Commenting on the figures, Robert Gardner, Nationwide's chief economist, noted the beginning of a shift with a slowdown of house price growth in London and the south of England.
He says: “London saw a particularly marked slowdown, with prices falling in annual terms for the first time in eight years, albeit by a modest 0.5%. London ended the year the weakest performing region for the first time since 2004.”
Looking ahead to 2018, he says that housing market performance will be determined by the wider economy and how Brexit affects it, though he still predicts that house prices will rise, albeit more modestly.
“Overall, we expect house prices to record a marginal gain of around 1% in 2018. Over the longer term, once the economy regains momentum, we expect house prices to rise broadly in line with earnings (around 3%-4% per annum), though if the rate of house building fails to keep up with population growth, prices may outpace earnings once again, as they have in recent years,” he says.
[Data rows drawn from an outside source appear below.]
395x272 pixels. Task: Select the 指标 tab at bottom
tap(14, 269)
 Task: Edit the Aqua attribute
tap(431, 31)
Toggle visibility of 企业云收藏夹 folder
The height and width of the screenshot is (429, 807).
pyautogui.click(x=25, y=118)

Buyers are “price-sensitive”
Rightmove reports asking prices in January 2018 being up annually by an average of 1.1%. Over the month since December, asking prices have risen by 0.7% – that’s equivalent to a £2,067 increase.
The property portal says that to have the best chance of a successful sale this year, sellers should note that buyers are still price-sensitive. It adds that sellers of properties suitable for first-time buyers will have the biggest chance of success following tax breaks on stamp duty in the Autumn Statement.
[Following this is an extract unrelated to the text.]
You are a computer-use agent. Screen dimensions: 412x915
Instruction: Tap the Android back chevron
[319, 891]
Miles Shipside, a director and housing market analyst at Rightmove, says: “Serious sellers should note that all regions are currently selling at a slower rate than a year ago, indicating choosier buyers. The total number of sales agreed was 5.5% down in the last quarter of 2017 compared with the same period in 2016.
“Setting tempting asking prices and then quickly reducing them if there is little initial interest will be key to turning this promising level of buyer activity into actual sales, especially in the less active sectors and locations of the UK.”
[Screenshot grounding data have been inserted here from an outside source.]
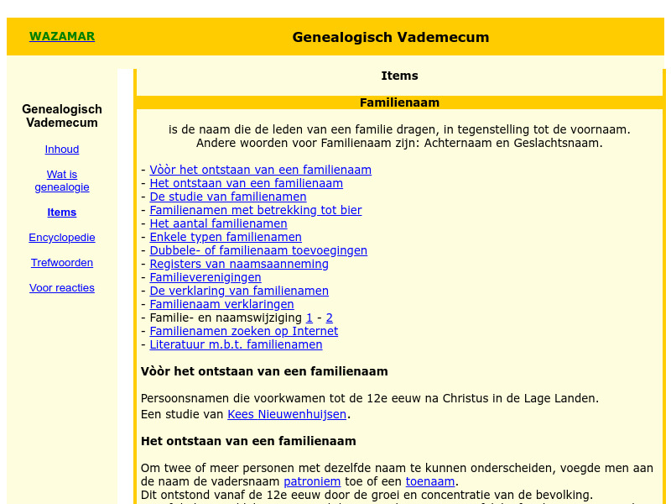This screenshot has width=671, height=504.
Task: Go to the Trefwoorden page
Action: (x=61, y=262)
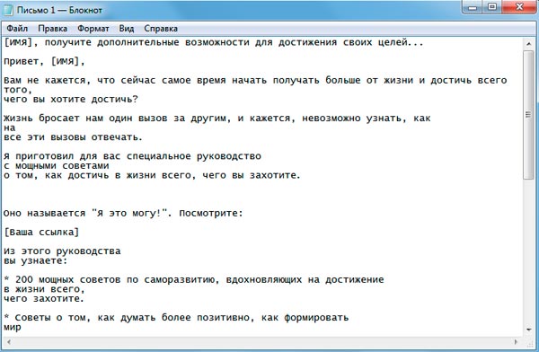This screenshot has height=352, width=539.
Task: Maximize the Notepad window
Action: tap(492, 7)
Halifax House Price Index – This UK-wide index is based on the house purchase price at the mortgage approval stage. It calculates the annual change as an average for the latest three months compared with the same period a year earlier as it says its figures provide a better picture of the underlying trend compared to a monthly year-on-year number as they smooth out any short-term fluctuations.
Nationwide House Price Index – The data for this index for the whole of the UK is drawn from Nationwide’s house purchase mortgage lending at the post-survey approvals stage.
Rightmove House Price Index – The data is compiled from the asking prices of properties when they first come on to the market via over 13,000 estate agency branches listing on Rightmove.co.uk. The sample includes up to 200,000 homes each month – representing circa 90% of the market.
UK House Price Index – The UK HPI uses house sales data from HM Land Registry, Registers of Scotland, and Land and Property Services Northern Ireland and is calculated by the Office of National Statistics.